DATA PROVIDED below:

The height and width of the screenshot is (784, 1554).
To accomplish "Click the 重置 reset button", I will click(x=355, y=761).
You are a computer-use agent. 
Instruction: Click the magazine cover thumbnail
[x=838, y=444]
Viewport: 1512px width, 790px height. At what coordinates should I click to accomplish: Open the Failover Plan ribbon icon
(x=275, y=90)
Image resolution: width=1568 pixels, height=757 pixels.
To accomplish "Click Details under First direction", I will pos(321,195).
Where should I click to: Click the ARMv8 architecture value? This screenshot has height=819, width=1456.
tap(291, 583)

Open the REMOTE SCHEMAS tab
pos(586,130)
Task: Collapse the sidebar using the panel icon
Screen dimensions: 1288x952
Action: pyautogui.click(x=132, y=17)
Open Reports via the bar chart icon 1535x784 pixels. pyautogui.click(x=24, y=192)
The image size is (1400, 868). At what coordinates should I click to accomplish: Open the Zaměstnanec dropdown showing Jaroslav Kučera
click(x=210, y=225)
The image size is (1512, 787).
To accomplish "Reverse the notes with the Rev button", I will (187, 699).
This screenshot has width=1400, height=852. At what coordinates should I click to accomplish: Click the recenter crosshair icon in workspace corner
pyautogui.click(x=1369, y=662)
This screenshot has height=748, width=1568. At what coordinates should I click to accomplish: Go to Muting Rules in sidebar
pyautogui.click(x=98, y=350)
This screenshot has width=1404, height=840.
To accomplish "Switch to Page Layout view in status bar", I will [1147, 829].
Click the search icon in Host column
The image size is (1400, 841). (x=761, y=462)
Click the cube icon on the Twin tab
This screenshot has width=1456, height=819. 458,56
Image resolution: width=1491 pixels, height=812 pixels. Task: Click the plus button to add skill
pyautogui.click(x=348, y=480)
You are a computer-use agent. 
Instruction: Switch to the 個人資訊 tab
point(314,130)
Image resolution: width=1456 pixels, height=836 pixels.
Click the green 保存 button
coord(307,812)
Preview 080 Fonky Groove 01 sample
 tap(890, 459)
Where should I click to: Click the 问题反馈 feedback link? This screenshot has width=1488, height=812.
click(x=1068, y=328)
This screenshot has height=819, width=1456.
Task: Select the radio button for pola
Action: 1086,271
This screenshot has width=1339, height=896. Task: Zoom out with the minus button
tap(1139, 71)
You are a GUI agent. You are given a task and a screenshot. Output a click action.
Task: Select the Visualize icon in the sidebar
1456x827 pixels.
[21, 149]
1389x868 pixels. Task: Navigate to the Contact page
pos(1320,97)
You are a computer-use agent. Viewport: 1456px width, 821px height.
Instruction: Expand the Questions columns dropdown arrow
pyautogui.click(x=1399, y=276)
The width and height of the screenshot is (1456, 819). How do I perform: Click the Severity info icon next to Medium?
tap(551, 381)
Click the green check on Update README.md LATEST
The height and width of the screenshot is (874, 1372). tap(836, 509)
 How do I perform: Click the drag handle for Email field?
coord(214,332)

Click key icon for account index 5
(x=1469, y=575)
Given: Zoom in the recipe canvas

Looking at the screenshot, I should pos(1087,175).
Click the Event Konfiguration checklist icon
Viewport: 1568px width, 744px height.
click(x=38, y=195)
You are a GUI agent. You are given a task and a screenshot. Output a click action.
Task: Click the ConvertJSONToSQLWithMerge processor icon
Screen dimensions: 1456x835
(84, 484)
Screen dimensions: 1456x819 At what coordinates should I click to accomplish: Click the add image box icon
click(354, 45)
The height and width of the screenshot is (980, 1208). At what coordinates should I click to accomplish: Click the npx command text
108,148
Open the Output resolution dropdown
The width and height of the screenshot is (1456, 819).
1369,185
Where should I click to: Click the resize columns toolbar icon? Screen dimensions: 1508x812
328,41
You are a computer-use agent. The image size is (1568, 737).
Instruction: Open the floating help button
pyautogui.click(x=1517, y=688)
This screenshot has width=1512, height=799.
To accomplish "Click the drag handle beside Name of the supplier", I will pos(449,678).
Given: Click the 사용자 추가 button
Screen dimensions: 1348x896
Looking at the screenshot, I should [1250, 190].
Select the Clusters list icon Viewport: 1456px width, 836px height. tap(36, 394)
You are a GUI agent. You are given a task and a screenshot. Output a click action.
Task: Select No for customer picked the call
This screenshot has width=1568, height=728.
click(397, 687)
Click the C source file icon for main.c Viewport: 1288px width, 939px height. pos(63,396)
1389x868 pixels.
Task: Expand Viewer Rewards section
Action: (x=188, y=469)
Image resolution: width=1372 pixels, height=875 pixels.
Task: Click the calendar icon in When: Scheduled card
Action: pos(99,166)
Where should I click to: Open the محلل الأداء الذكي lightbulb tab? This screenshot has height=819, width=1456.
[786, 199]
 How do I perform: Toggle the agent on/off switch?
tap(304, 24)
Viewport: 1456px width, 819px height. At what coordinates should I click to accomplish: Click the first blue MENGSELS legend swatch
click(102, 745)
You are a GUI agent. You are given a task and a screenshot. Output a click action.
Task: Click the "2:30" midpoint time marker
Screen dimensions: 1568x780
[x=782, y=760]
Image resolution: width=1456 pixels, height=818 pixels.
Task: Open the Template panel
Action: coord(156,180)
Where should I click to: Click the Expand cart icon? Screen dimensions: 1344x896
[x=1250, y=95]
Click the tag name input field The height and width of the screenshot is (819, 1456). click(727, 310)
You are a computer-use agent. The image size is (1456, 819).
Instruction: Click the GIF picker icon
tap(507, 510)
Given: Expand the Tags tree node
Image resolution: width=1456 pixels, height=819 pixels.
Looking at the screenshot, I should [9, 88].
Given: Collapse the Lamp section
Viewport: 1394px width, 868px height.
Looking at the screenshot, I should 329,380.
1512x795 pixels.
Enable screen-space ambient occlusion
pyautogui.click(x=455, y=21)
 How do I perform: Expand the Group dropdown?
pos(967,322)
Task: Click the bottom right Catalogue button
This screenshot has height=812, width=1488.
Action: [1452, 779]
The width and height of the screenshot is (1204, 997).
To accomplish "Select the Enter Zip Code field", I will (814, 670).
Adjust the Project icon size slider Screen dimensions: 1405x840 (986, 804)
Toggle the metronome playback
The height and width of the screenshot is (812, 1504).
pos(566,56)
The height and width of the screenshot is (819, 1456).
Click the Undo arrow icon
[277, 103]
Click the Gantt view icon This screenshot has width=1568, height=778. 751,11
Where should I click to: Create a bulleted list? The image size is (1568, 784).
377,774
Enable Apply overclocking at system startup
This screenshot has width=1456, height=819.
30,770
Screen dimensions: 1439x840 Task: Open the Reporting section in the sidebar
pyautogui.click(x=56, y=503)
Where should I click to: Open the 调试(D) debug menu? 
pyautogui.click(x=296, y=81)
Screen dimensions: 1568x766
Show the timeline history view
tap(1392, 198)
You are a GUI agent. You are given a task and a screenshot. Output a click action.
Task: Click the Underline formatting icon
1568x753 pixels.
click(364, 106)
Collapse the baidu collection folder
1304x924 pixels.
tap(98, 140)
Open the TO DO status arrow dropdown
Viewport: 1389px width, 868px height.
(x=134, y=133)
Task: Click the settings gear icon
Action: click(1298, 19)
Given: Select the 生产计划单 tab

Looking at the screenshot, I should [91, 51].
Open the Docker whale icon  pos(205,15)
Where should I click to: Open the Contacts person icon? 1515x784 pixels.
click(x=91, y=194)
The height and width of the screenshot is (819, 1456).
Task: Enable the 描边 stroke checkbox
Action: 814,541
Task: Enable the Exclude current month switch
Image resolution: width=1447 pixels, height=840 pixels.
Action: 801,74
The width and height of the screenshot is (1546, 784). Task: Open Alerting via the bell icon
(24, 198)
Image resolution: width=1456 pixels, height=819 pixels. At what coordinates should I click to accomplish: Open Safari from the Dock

End of DATA PROVIDED.

TASK REQUIREMENTS:
Each line from the one containing "Image resolution: width=1447" through the last line of the entries is to be copied exactly, with no other lines added.

RESULT BELOW:
Image resolution: width=1447 pixels, height=840 pixels.
Action: 801,74
The width and height of the screenshot is (1546, 784). Task: Open Alerting via the bell icon
(24, 198)
Image resolution: width=1456 pixels, height=819 pixels. At what coordinates should I click to accomplish: Open Safari from the Dock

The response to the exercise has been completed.